#### PROVIDED RECORDS ####

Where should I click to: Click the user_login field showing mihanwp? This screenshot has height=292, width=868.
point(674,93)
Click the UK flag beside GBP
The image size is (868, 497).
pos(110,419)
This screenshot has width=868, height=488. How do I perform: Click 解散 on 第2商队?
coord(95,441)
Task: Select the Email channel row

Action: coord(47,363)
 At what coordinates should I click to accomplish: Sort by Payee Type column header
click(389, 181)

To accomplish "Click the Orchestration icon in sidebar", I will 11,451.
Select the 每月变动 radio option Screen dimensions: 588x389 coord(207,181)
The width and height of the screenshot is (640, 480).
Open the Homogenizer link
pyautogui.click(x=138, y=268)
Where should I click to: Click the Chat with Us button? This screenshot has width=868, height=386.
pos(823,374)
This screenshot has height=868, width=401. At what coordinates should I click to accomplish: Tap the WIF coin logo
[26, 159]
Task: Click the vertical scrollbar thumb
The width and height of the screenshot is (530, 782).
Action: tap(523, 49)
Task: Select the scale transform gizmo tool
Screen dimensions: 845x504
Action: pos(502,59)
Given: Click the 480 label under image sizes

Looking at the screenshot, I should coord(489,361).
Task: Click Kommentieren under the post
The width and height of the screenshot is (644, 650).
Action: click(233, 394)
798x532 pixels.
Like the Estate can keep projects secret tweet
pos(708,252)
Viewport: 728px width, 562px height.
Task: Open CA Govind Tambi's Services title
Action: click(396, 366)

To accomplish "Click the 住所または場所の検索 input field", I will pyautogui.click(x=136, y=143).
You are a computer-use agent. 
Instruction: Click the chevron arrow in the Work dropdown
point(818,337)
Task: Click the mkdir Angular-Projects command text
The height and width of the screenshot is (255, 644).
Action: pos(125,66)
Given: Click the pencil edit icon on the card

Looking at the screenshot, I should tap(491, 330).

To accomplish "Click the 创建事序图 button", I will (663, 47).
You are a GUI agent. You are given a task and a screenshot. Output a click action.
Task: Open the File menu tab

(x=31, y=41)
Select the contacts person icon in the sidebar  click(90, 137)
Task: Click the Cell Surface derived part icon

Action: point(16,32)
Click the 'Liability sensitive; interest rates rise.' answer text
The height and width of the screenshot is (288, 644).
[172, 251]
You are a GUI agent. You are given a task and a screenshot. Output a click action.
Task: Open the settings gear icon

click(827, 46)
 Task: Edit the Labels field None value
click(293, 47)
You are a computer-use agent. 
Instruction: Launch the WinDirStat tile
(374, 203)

####

BRIEF:
Copy the material above verbatim, starting at the line that contains "Select the 每月变动" and ending at the line that contains "Looking at the screenshot, I should tap(491, 330).".

EXERCISE OUTPUT:
Select the 每月变动 radio option Screen dimensions: 588x389 coord(207,181)
The width and height of the screenshot is (640, 480).
Open the Homogenizer link
pyautogui.click(x=138, y=268)
Where should I click to: Click the Chat with Us button? This screenshot has width=868, height=386.
pos(823,374)
This screenshot has height=868, width=401. At what coordinates should I click to accomplish: Tap the WIF coin logo
[26, 159]
Task: Click the vertical scrollbar thumb
The width and height of the screenshot is (530, 782).
Action: tap(523, 49)
Task: Select the scale transform gizmo tool
Screen dimensions: 845x504
Action: pos(502,59)
Given: Click the 480 label under image sizes

Looking at the screenshot, I should coord(489,361).
Task: Click Kommentieren under the post
The width and height of the screenshot is (644, 650).
Action: click(233, 394)
798x532 pixels.
Like the Estate can keep projects secret tweet
pos(708,252)
Viewport: 728px width, 562px height.
Task: Open CA Govind Tambi's Services title
Action: click(396, 366)

To accomplish "Click the 住所または場所の検索 input field", I will pyautogui.click(x=136, y=143).
You are a computer-use agent. 
Instruction: Click the chevron arrow in the Work dropdown
point(818,337)
Task: Click the mkdir Angular-Projects command text
The height and width of the screenshot is (255, 644).
Action: pos(125,66)
Given: Click the pencil edit icon on the card

Looking at the screenshot, I should tap(491, 330).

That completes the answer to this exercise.